# Duroc Vs Hereford



## lasergrl (Nov 24, 2007)

I have been looking for a gilt to raise, to have my own piglets born. Its not easy finding piglets, unless you want yorks (I dont). I have found durocs about 1 1/2 hours away, and hereford and hereford/tamworth about 3 hours away. I am drawn to the look of hereford, and the heritage aspect. Honestly if durocs are similiar I would rather drive half the time. Im looking for a quiet and mellow breed that can be on pasture and raise piglets on pasture. I also preffer a medium size, not a giant. I have seen some pretty large sows at the auction, I think they were old yorks. I dont want much bigger then a 600 pound sow. Any suggestions? keep looking or do either sound ok for the criteria? I have a GOS but she died, had something really wrong with her from the begining, never grew. I liked her attitude though. Cant find any more GOS in ohio though.


----------



## Lazy J (Jan 2, 2008)

I'd go with a Duroc every day of the week and twice on Sunday!!!!!!!

Jim


----------



## Ronney (Nov 26, 2004)

I was "introduced" to Herefords across 30,000 miles (how far is it from NZ to America) by Up North and will never have one as we don't have them here. But I would if I could. Hopefully she will come on board and give her opinion of them but I'm pretty sure she finds them an excellent pig in all aspects.

I do have Durocs though and find them an easy going, friendly pig that do well in a free range situation. I also have Yorkshires (we call them Large Whites) and I don't have a problem with them either and find the Duroc/Lge White cross makes for an excellent pig.

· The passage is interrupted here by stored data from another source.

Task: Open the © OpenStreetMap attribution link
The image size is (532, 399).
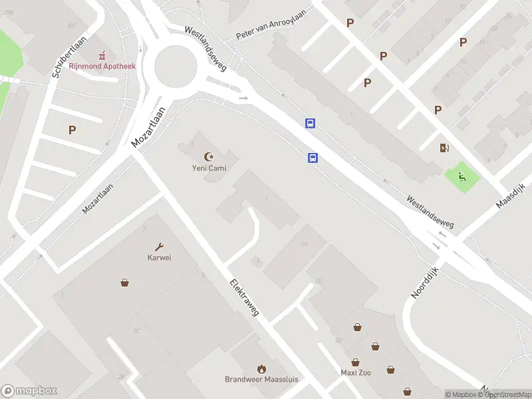Action: pyautogui.click(x=505, y=394)
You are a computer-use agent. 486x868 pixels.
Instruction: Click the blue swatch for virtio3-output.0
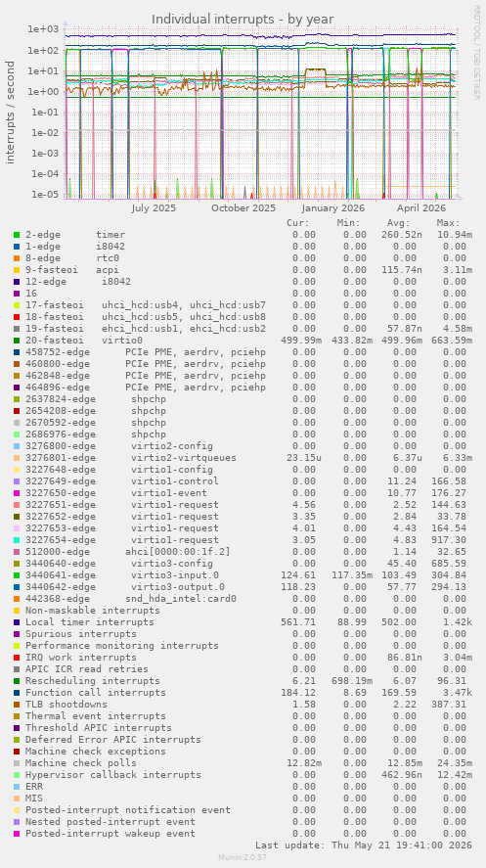(x=17, y=587)
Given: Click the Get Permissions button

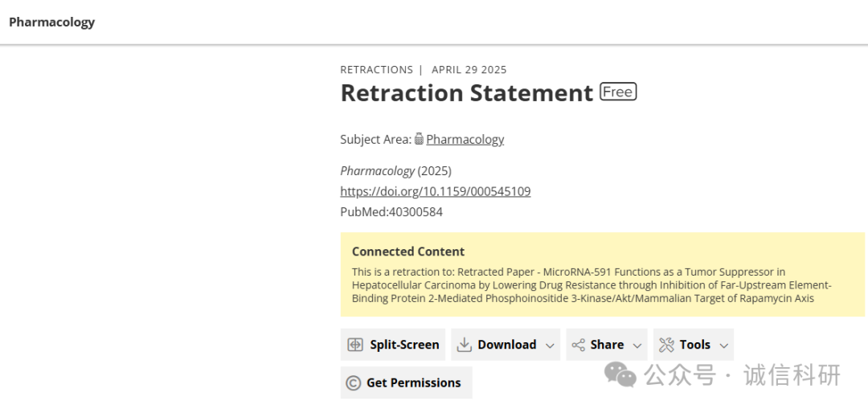Looking at the screenshot, I should (x=407, y=382).
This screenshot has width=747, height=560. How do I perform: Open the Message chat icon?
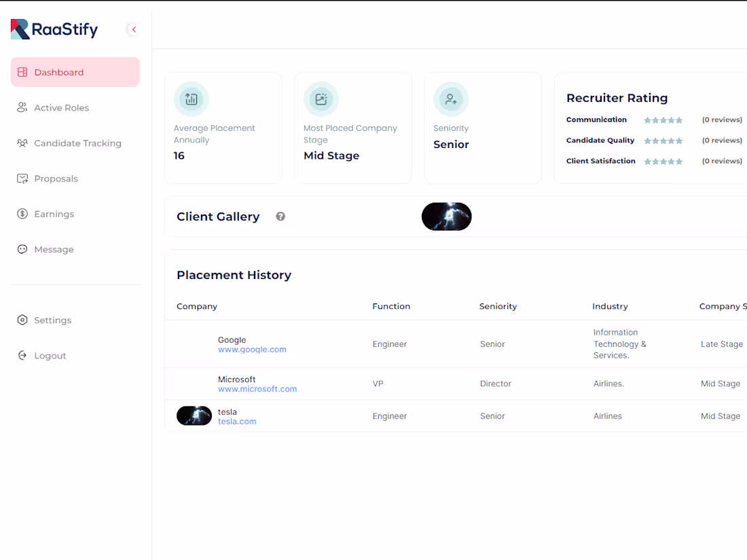click(22, 249)
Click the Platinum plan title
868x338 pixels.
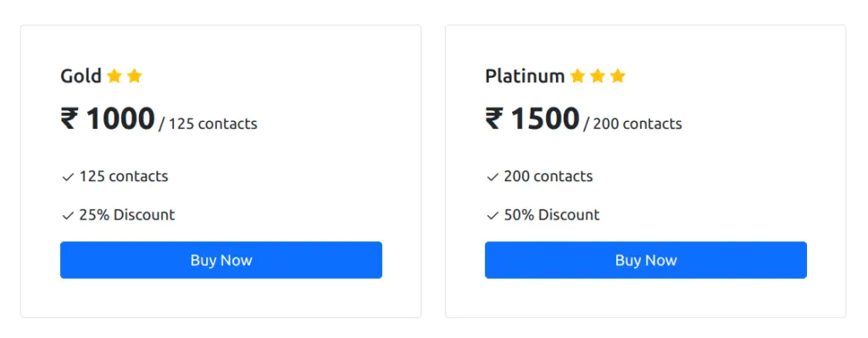[x=525, y=75]
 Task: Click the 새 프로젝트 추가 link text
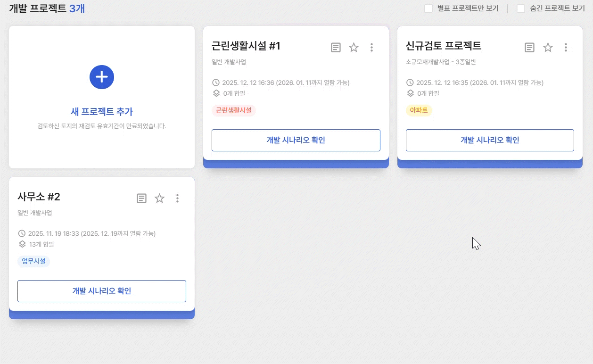102,112
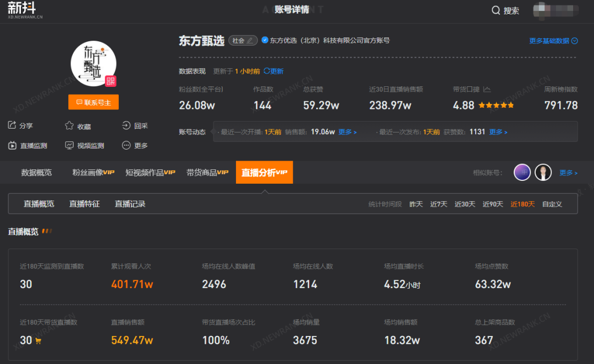
Task: Click the 联系号主 button
Action: coord(93,102)
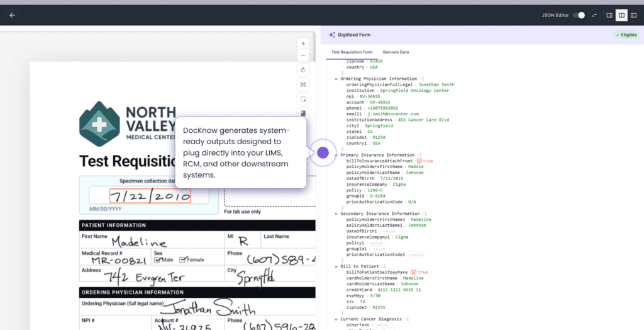644x330 pixels.
Task: Toggle the JSON Editor switch
Action: (x=580, y=15)
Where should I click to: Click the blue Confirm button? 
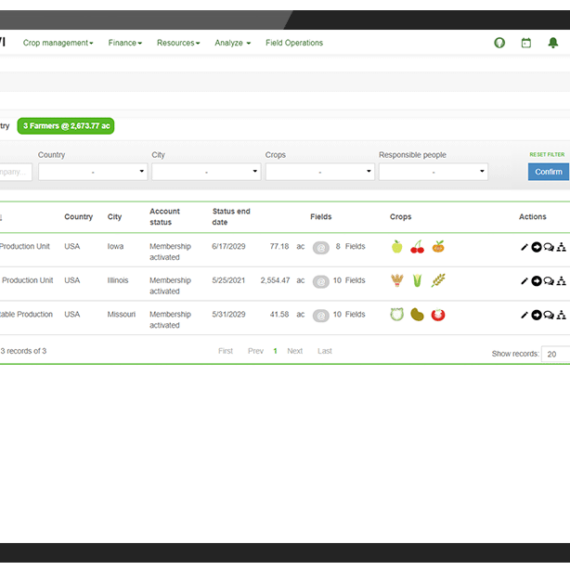click(548, 172)
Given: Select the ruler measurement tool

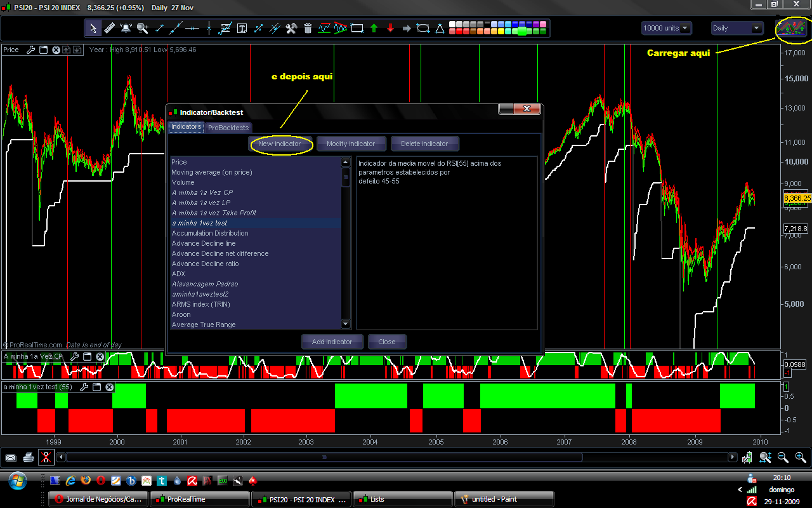Looking at the screenshot, I should [109, 28].
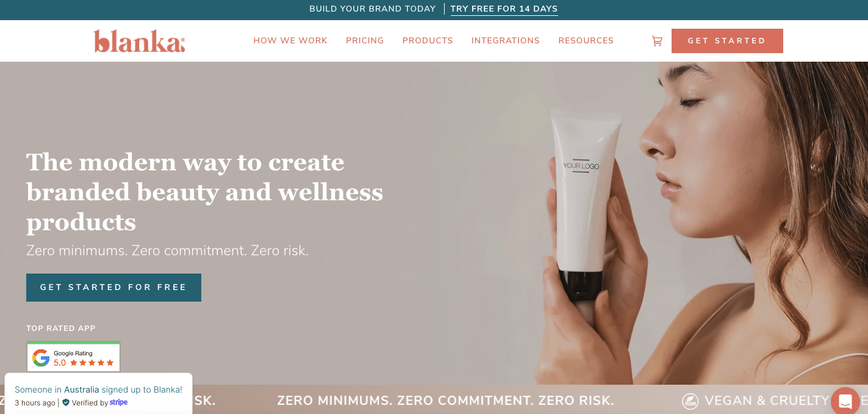The width and height of the screenshot is (868, 414).
Task: Follow the Try Free For 14 Days link
Action: 504,9
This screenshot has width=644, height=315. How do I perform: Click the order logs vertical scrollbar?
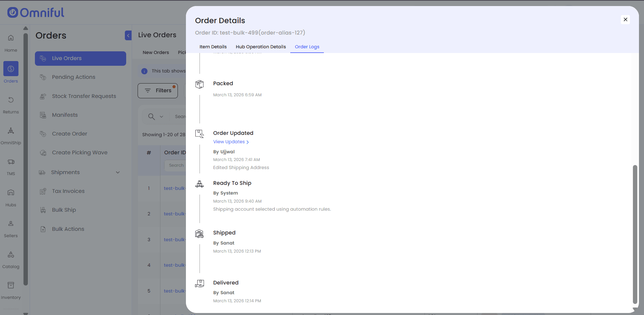tap(634, 235)
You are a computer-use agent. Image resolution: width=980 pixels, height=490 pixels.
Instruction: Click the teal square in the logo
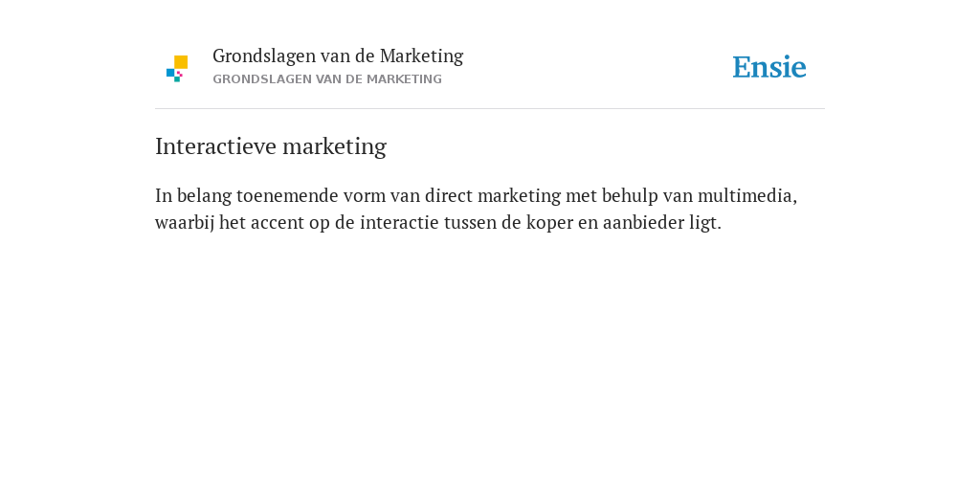tap(177, 79)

Really, the choice is yours and you've got some good choices.

Cheers,
Ronnie


----------



## Up North (Nov 29, 2005)

We have both Herefords and Durocs. Here is what we have found. As far as size goes. My Durocs are around 650 lbs. I'd say my Hereford sows are 150 lbs lighter. Durocs have bigger litters. I usually wean off around 11. Herefords have smaller litters. I"ve been weaning off around 7. My Herefords are home bodies. They are perfectly happy staying in their area. If a gate accidently gets left open the Durocs are gone. Both breeds of hogs will go out and graze but the Herefords excel in this area. There are a lot of times the Durocs will be lounging in the shed while the Herefords are out munching away on pasture. Sometimes I'll throw out grain and the Herefords won't even bother to come and get any. Herefords are very docile but still good protective mothers. Durocs are a bit more high strung, not too bad though or I wouldn't have them. All in all I would recommend both breeds and I will keep on raising both. I can see how the Herefords would be much more suited for homesteaders. From more of a production standpoint we have been having good results covering our Duroc sows with a good Hereford boar. That way we get the big litters and all the other aspects we like so much with the Hereford breed. I must add as well, I've had Herefords for a few years now and I still find them so much more beautiful than my other hogs. Heather


----------



## lasergrl (Nov 24, 2007)

what do you think the ehreford tamworth cross would be like?


----------



## Up North (Nov 29, 2005)

I've never raised Tamworth's, but I bet they would make a good cross with a Hereford. I think you would have an excellent pasture pig. Maybe someone on here can pop in and tell us about their experiences with Tamworth hogs. Heather


----------



## Caz (Jun 29, 2002)

My Tamworths are very laid back, They are good mothers and the boar is in with them all the time. They graze a lot and seam to be easy keepers. They are both first time mothers and one gilt had 6 and raised 6 while the other had 8 and raised 6. They stay around and don't test the fences and come running for treats and to get their ears scratched when they see anyone. I suspect that it would be a good cross to raise.
John


----------



## Lazy J (Jan 2, 2008)

The duroc will excel in growth, leanness, and pounds of pork in the carcass. 

The hereford may be more adapted to a pasture environment but is inferior to the duroc in meat production.

Jim


----------



## lasergrl (Nov 24, 2007)

OK, I am going to pick up some piglets tuesday. The choices are duroc and hampshire (he has yorks too but I hate the sunburn issues). I dont really have a prefference for the butchers barrows, but in picking out the gilt Im not sure which to choose.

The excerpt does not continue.